PROVIDED MATERIAL
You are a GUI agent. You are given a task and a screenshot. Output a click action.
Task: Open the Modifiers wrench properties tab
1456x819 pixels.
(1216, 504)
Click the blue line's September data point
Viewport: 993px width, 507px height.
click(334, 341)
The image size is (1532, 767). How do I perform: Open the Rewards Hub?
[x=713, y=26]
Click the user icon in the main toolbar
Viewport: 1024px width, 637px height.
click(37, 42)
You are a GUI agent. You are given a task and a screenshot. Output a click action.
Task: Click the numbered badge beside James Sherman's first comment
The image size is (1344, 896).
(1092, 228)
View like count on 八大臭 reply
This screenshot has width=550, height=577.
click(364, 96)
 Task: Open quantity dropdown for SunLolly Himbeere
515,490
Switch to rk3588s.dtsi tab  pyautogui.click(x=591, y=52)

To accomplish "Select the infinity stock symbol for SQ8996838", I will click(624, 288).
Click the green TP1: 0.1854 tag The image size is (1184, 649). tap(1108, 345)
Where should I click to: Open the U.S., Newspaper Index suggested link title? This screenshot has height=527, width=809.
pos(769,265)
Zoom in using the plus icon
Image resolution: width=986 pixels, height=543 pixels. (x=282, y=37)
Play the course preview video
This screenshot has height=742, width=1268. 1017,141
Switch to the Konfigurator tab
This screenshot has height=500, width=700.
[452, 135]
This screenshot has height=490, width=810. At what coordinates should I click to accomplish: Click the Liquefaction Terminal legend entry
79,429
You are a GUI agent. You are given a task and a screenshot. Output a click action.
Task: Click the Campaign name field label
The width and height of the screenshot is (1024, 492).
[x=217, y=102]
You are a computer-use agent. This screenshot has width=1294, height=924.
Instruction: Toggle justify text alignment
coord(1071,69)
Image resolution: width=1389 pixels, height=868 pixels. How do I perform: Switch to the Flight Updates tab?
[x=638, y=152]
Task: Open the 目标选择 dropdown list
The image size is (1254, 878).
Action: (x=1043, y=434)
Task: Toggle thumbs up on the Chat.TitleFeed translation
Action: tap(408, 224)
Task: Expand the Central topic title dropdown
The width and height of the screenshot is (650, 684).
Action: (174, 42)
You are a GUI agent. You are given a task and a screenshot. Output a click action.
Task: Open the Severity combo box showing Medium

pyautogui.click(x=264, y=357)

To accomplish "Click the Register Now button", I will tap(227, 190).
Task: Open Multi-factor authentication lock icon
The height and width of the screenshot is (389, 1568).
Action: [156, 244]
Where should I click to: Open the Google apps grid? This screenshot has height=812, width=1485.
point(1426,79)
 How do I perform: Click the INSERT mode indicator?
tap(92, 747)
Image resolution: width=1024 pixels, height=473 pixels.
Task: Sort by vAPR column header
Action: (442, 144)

EXERCISE AIM
Rewrite every line of the material above as a Markdown table with two columns, No. and Text, and leave out the blank lines.

OUTPUT OF THE TASK
| No. | Text |
|---|---|
| 1 | You are a GUI agent. You are given a task and a screenshot. Output a click action. |
| 2 | Task: Open the Modifiers wrench properties tab |
| 3 | 1456x819 pixels. |
| 4 | (1216, 504) |
| 5 | Click the blue line's September data point |
| 6 | Viewport: 993px width, 507px height. |
| 7 | click(334, 341) |
| 8 | The image size is (1532, 767). How do I perform: Open the Rewards Hub? |
| 9 | [x=713, y=26] |
| 10 | Click the user icon in the main toolbar |
| 11 | Viewport: 1024px width, 637px height. |
| 12 | click(37, 42) |
| 13 | You are a GUI agent. You are given a task and a screenshot. Output a click action. |
| 14 | Task: Click the numbered badge beside James Sherman's first comment |
| 15 | The image size is (1344, 896). |
| 16 | (1092, 228) |
| 17 | View like count on 八大臭 reply |
| 18 | This screenshot has width=550, height=577. |
| 19 | click(364, 96) |
| 20 |  Task: Open quantity dropdown for SunLolly Himbeere |
| 21 | 515,490 |
| 22 | Switch to rk3588s.dtsi tab  pyautogui.click(x=591, y=52) |
| 23 | To accomplish "Select the infinity stock symbol for SQ8996838", I will click(624, 288). |
| 24 | Click the green TP1: 0.1854 tag The image size is (1184, 649). tap(1108, 345) |
| 25 | Where should I click to: Open the U.S., Newspaper Index suggested link title? This screenshot has height=527, width=809. |
| 26 | pos(769,265) |
| 27 | Zoom in using the plus icon |
| 28 | Image resolution: width=986 pixels, height=543 pixels. (x=282, y=37) |
| 29 | Play the course preview video |
| 30 | This screenshot has height=742, width=1268. 1017,141 |
| 31 | Switch to the Konfigurator tab |
| 32 | This screenshot has height=500, width=700. |
| 33 | [452, 135] |
| 34 | This screenshot has height=490, width=810. At what coordinates should I click to accomplish: Click the Liquefaction Terminal legend entry |
| 35 | 79,429 |
| 36 | You are a GUI agent. You are given a task and a screenshot. Output a click action. |
| 37 | Task: Click the Campaign name field label |
| 38 | The width and height of the screenshot is (1024, 492). |
| 39 | [x=217, y=102] |
| 40 | You are a computer-use agent. This screenshot has width=1294, height=924. |
| 41 | Instruction: Toggle justify text alignment |
| 42 | coord(1071,69) |
| 43 | Image resolution: width=1389 pixels, height=868 pixels. How do I perform: Switch to the Flight Updates tab? |
| 44 | [x=638, y=152] |
| 45 | Task: Open the 目标选择 dropdown list |
| 46 | The image size is (1254, 878). |
| 47 | Action: (x=1043, y=434) |
| 48 | Task: Toggle thumbs up on the Chat.TitleFeed translation |
| 49 | Action: tap(408, 224) |
| 50 | Task: Expand the Central topic title dropdown |
| 51 | The width and height of the screenshot is (650, 684). |
| 52 | Action: (174, 42) |
| 53 | You are a GUI agent. You are given a task and a screenshot. Output a click action. |
| 54 | Task: Open the Severity combo box showing Medium |
| 55 | pyautogui.click(x=264, y=357) |
| 56 | To accomplish "Click the Register Now button", I will tap(227, 190). |
| 57 | Task: Open Multi-factor authentication lock icon |
| 58 | The height and width of the screenshot is (389, 1568). |
| 59 | Action: [156, 244] |
| 60 | Where should I click to: Open the Google apps grid? This screenshot has height=812, width=1485. |
| 61 | point(1426,79) |
| 62 |  How do I perform: Click the INSERT mode indicator? |
| 63 | tap(92, 747) |
| 64 | Image resolution: width=1024 pixels, height=473 pixels. |
| 65 | Task: Sort by vAPR column header |
| 66 | Action: (442, 144) |